Collected data entries
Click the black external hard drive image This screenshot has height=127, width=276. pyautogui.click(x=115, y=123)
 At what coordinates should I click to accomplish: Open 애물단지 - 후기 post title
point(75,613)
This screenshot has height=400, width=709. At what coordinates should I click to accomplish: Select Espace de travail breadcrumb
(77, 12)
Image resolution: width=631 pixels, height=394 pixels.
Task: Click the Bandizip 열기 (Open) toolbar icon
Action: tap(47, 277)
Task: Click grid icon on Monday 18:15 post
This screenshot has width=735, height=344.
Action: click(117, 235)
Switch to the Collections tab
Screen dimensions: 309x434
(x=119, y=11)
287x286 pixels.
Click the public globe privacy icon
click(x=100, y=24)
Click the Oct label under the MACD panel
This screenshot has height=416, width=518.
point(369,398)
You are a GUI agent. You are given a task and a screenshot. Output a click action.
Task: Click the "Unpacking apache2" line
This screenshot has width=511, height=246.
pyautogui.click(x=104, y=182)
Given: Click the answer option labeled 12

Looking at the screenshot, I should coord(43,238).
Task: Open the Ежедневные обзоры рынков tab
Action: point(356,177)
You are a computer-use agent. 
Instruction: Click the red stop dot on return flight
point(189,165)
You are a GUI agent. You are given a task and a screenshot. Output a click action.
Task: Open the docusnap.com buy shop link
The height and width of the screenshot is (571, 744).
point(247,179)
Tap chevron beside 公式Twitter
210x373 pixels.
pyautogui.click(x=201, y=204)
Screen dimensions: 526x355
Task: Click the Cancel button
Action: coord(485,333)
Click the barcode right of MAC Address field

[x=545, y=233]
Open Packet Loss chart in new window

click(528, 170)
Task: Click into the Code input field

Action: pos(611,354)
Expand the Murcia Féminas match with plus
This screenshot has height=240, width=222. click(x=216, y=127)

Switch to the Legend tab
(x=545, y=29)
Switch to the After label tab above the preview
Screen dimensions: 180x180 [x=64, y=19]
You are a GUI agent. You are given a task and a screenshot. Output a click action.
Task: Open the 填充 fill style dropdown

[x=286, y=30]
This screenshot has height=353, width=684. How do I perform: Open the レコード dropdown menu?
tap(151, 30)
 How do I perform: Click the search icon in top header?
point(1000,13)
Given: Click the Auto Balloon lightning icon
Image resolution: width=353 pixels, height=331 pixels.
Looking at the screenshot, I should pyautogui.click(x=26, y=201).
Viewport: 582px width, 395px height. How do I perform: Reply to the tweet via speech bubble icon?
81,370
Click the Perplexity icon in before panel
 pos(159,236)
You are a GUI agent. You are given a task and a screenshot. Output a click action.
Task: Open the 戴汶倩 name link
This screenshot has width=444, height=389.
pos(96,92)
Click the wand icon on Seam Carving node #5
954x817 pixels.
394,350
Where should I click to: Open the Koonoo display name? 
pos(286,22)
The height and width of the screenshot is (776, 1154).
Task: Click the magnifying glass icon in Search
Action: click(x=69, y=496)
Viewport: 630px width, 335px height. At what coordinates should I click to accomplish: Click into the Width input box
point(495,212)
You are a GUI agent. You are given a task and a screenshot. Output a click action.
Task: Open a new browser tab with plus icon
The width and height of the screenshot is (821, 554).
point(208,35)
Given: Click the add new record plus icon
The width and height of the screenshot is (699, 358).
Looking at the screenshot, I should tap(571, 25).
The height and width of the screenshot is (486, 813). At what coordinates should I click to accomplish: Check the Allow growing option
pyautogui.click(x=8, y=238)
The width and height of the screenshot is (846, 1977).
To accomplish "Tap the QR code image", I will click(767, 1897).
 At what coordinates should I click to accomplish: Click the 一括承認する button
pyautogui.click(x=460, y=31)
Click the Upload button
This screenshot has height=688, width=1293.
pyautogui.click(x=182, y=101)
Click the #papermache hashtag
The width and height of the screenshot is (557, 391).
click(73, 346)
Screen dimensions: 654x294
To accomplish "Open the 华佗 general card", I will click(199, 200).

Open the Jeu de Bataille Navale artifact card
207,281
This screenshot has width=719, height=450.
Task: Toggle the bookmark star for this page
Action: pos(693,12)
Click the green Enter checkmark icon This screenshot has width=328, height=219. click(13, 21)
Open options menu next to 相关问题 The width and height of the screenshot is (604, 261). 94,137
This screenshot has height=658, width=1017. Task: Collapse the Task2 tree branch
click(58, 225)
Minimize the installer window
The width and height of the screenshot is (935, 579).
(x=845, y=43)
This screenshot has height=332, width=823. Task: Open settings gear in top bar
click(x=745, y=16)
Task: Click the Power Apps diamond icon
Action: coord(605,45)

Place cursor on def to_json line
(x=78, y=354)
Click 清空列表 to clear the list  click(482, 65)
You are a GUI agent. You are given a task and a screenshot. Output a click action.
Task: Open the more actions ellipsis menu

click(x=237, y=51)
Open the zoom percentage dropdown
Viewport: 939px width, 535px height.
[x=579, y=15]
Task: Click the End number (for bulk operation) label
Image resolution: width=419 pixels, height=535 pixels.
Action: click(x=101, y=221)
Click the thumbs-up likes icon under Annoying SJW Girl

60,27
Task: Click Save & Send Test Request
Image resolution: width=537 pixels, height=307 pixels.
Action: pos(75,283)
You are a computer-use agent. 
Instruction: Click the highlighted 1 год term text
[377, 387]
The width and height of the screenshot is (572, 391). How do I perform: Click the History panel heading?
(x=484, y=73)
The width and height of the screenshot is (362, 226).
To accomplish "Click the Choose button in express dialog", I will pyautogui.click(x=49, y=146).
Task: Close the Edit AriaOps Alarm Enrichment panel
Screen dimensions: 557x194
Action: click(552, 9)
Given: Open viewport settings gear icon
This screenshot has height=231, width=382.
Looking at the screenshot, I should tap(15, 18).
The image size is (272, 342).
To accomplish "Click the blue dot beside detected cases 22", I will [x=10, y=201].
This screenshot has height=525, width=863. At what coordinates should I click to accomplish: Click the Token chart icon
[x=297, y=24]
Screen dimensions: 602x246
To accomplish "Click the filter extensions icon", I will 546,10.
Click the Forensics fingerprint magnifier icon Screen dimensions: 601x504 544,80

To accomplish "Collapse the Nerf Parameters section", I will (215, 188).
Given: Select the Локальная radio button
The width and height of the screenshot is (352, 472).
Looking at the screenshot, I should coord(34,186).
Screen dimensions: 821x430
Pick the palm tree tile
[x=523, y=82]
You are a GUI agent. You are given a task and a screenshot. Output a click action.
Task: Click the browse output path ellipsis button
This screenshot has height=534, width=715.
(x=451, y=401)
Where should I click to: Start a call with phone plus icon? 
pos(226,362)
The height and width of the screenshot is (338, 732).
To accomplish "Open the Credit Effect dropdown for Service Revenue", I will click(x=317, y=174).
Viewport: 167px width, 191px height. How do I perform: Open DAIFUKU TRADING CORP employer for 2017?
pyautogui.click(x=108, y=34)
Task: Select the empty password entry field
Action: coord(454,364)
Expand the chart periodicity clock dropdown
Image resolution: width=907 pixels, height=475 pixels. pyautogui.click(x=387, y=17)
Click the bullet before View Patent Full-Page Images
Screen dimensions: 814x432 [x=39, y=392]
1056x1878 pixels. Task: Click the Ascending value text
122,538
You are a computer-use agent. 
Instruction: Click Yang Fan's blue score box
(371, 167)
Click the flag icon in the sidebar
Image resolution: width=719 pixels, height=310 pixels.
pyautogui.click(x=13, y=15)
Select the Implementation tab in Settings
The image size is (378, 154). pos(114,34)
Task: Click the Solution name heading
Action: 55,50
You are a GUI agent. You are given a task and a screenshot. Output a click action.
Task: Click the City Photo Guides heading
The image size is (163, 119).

#### TASK ITEM:
Retype the records above exactly.

#### ANSWER FOR THIS EXERCISE:
Click the black external hard drive image This screenshot has height=127, width=276. pyautogui.click(x=115, y=123)
 At what coordinates should I click to accomplish: Open 애물단지 - 후기 post title
point(75,613)
This screenshot has height=400, width=709. At what coordinates should I click to accomplish: Select Espace de travail breadcrumb
(77, 12)
Image resolution: width=631 pixels, height=394 pixels.
Task: Click the Bandizip 열기 (Open) toolbar icon
Action: tap(47, 277)
Task: Click grid icon on Monday 18:15 post
This screenshot has width=735, height=344.
Action: click(117, 235)
Switch to the Collections tab
Screen dimensions: 309x434
(x=119, y=11)
287x286 pixels.
Click the public globe privacy icon
click(x=100, y=24)
Click the Oct label under the MACD panel
This screenshot has height=416, width=518.
point(369,398)
You are a GUI agent. You are given a task and a screenshot. Output a click action.
Task: Click the "Unpacking apache2" line
This screenshot has width=511, height=246.
pyautogui.click(x=104, y=182)
Given: Click the answer option labeled 12

Looking at the screenshot, I should coord(43,238).
Task: Open the Ежедневные обзоры рынков tab
Action: point(356,177)
You are a computer-use agent. 
Instruction: Click the red stop dot on return flight
point(189,165)
You are a GUI agent. You are given a task and a screenshot. Output a click action.
Task: Open the docusnap.com buy shop link
The height and width of the screenshot is (571, 744).
point(247,179)
Tap chevron beside 公式Twitter
210x373 pixels.
pyautogui.click(x=201, y=204)
Screen dimensions: 526x355
Task: Click the Cancel button
Action: coord(485,333)
Click the barcode right of MAC Address field

[x=545, y=233]
Open Packet Loss chart in new window

click(528, 170)
Task: Click into the Code input field

Action: pos(611,354)
Expand the Murcia Féminas match with plus
This screenshot has height=240, width=222. click(x=216, y=127)

Switch to the Legend tab
(x=545, y=29)
Switch to the After label tab above the preview
Screen dimensions: 180x180 [x=64, y=19]
You are a GUI agent. You are given a task and a screenshot. Output a click action.
Task: Open the 填充 fill style dropdown

[x=286, y=30]
This screenshot has height=353, width=684. How do I perform: Open the レコード dropdown menu?
tap(151, 30)
 How do I perform: Click the search icon in top header?
point(1000,13)
Given: Click the Auto Balloon lightning icon
Image resolution: width=353 pixels, height=331 pixels.
Looking at the screenshot, I should pyautogui.click(x=26, y=201).
Viewport: 582px width, 395px height. How do I perform: Reply to the tweet via speech bubble icon?
81,370
Click the Perplexity icon in before panel
 pos(159,236)
You are a GUI agent. You are given a task and a screenshot. Output a click action.
Task: Open the 戴汶倩 name link
This screenshot has width=444, height=389.
pos(96,92)
Click the wand icon on Seam Carving node #5
954x817 pixels.
394,350
Where should I click to: Open the Koonoo display name? 
pos(286,22)
The height and width of the screenshot is (776, 1154).
Task: Click the magnifying glass icon in Search
Action: click(x=69, y=496)
Viewport: 630px width, 335px height. At what coordinates should I click to accomplish: Click into the Width input box
point(495,212)
You are a GUI agent. You are given a task and a screenshot. Output a click action.
Task: Open a new browser tab with plus icon
The width and height of the screenshot is (821, 554).
point(208,35)
Given: Click the add new record plus icon
The width and height of the screenshot is (699, 358).
Looking at the screenshot, I should tap(571, 25).
The height and width of the screenshot is (486, 813). At what coordinates should I click to accomplish: Check the Allow growing option
pyautogui.click(x=8, y=238)
The width and height of the screenshot is (846, 1977).
To accomplish "Tap the QR code image", I will click(767, 1897).
 At what coordinates should I click to accomplish: Click the 一括承認する button
pyautogui.click(x=460, y=31)
Click the Upload button
This screenshot has height=688, width=1293.
pyautogui.click(x=182, y=101)
Click the #papermache hashtag
The width and height of the screenshot is (557, 391).
click(73, 346)
Screen dimensions: 654x294
To accomplish "Open the 华佗 general card", I will click(199, 200).

Open the Jeu de Bataille Navale artifact card
207,281
This screenshot has width=719, height=450.
Task: Toggle the bookmark star for this page
Action: pos(693,12)
Click the green Enter checkmark icon This screenshot has width=328, height=219. click(13, 21)
Open options menu next to 相关问题 The width and height of the screenshot is (604, 261). 94,137
This screenshot has height=658, width=1017. Task: Collapse the Task2 tree branch
click(58, 225)
Minimize the installer window
The width and height of the screenshot is (935, 579).
(x=845, y=43)
This screenshot has height=332, width=823. Task: Open settings gear in top bar
click(x=745, y=16)
Task: Click the Power Apps diamond icon
Action: coord(605,45)

Place cursor on def to_json line
(x=78, y=354)
Click 清空列表 to clear the list  click(482, 65)
You are a GUI agent. You are given a task and a screenshot. Output a click action.
Task: Open the more actions ellipsis menu

click(x=237, y=51)
Open the zoom percentage dropdown
Viewport: 939px width, 535px height.
[x=579, y=15]
Task: Click the End number (for bulk operation) label
Image resolution: width=419 pixels, height=535 pixels.
Action: click(x=101, y=221)
Click the thumbs-up likes icon under Annoying SJW Girl

60,27
Task: Click Save & Send Test Request
Image resolution: width=537 pixels, height=307 pixels.
Action: pos(75,283)
You are a computer-use agent. 
Instruction: Click the highlighted 1 год term text
[377, 387]
The width and height of the screenshot is (572, 391). How do I perform: Click the History panel heading?
(x=484, y=73)
The width and height of the screenshot is (362, 226).
To accomplish "Click the Choose button in express dialog", I will pyautogui.click(x=49, y=146).
Task: Close the Edit AriaOps Alarm Enrichment panel
Screen dimensions: 557x194
Action: click(552, 9)
Given: Open viewport settings gear icon
This screenshot has height=231, width=382.
Looking at the screenshot, I should tap(15, 18).
The image size is (272, 342).
To accomplish "Click the blue dot beside detected cases 22", I will [x=10, y=201].
This screenshot has height=525, width=863. At what coordinates should I click to accomplish: Click the Token chart icon
[x=297, y=24]
Screen dimensions: 602x246
To accomplish "Click the filter extensions icon", I will 546,10.
Click the Forensics fingerprint magnifier icon Screen dimensions: 601x504 544,80

To accomplish "Collapse the Nerf Parameters section", I will (215, 188).
Given: Select the Локальная radio button
The width and height of the screenshot is (352, 472).
Looking at the screenshot, I should coord(34,186).
Screen dimensions: 821x430
Pick the palm tree tile
[x=523, y=82]
You are a GUI agent. You are given a task and a screenshot. Output a click action.
Task: Click the browse output path ellipsis button
This screenshot has height=534, width=715.
(x=451, y=401)
Where should I click to: Start a call with phone plus icon? 
pos(226,362)
The height and width of the screenshot is (338, 732).
To accomplish "Open the Credit Effect dropdown for Service Revenue", I will click(x=317, y=174).
Viewport: 167px width, 191px height. How do I perform: Open DAIFUKU TRADING CORP employer for 2017?
pyautogui.click(x=108, y=34)
Task: Select the empty password entry field
Action: coord(454,364)
Expand the chart periodicity clock dropdown
Image resolution: width=907 pixels, height=475 pixels. pyautogui.click(x=387, y=17)
Click the bullet before View Patent Full-Page Images
Screen dimensions: 814x432 [x=39, y=392]
1056x1878 pixels. Task: Click the Ascending value text
122,538
You are a computer-use agent. 
Instruction: Click Yang Fan's blue score box
(371, 167)
Click the flag icon in the sidebar
Image resolution: width=719 pixels, height=310 pixels.
pyautogui.click(x=13, y=15)
Select the Implementation tab in Settings
The image size is (378, 154). pos(114,34)
Task: Click the Solution name heading
Action: 55,50
You are a GUI agent. You are given a task and a screenshot. Output a click action.
Task: Click the City Photo Guides heading
The image size is (163, 119).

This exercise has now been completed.